- Directed by: Dustin Ferguson
- Written by: Dustin Ferguson
- Produced by: Joseph Kelbie Williamson
- Starring: Mel Novak; Shawn C. Phillips;
- Cinematography: Dustin Ferguson
- Edited by: Dustin Ferguson
- Music by: Matthew Festle, Jermey Ashley Pair
- Production company: SCS Entertainment
- Release date: September 1, 2020;
- Country: United States
- Language: English

= Ebola Rex =

2020 American horror film directed by Dustin Ferguson

Ebola Rex is a 2020 American horror comedy film written and directed by Dustin Ferguson, starring Mel Novak, Mike Ferguson, and Shawn C. Phillips.
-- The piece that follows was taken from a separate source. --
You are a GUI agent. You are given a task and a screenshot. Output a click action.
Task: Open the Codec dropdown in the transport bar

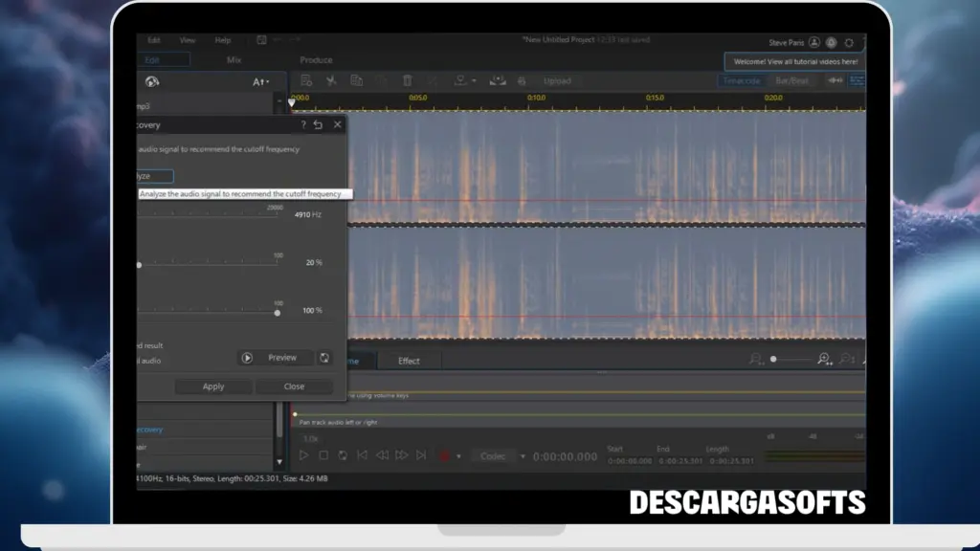pos(522,455)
The film is available on VOD and DVD on SCS Entertainment.

== Plot ==
A dangerous, captive Tyrannosaurus Rex is injected with the Ebola Virus and escapes a secret government lab to wreak bloody havoc in Southern California. A brave General, Davis, and Dick Steel, an obsessed, renegade soldier, try to stop it.

==Cast==
- Mel Novak as General Shannon Davis
- Ken May as Dick Steel
- Mike Ferguson as Mike
- Shawn C. Phillips as Protester #1
- Erik Anthony Russo as Erik
- Jennifer Nangle as Malvolia, the Queen of Screams

== Release ==
Ebola Rex premiered on September 1, 2020 and was made available on VOD and DVD on SCS Entertainment. The film was later re-released on June 8, 2021.

== Reception ==
Horror Society was critical of the film while also stating that "Ferguson and company took a time where people are panicking and turned it into a way to express himself. I would have chose a different approach but at least he spent his time making movies and not bitching about politics on the internet." Another review, at Reel Reviews, was more appreciative of the funny aspects of the film, as did other reviews including one at CBR, calling it a mockbuster.

== Legacy==
=== Sequel ===
In 2021 Ferguson released a sequel, Ebola Rex Versus Murder Hornets. The film had a premiere on YouTube on March 1, 2021 and was released as a limited edition DVD the following day. Mel Novak returned for the sequel.

=== Video games ===
In 2021 SoCal Cinema (SCS) Studios released video game adaptations of Ebola Rex and Ebola Rex Versus Murder Hornets.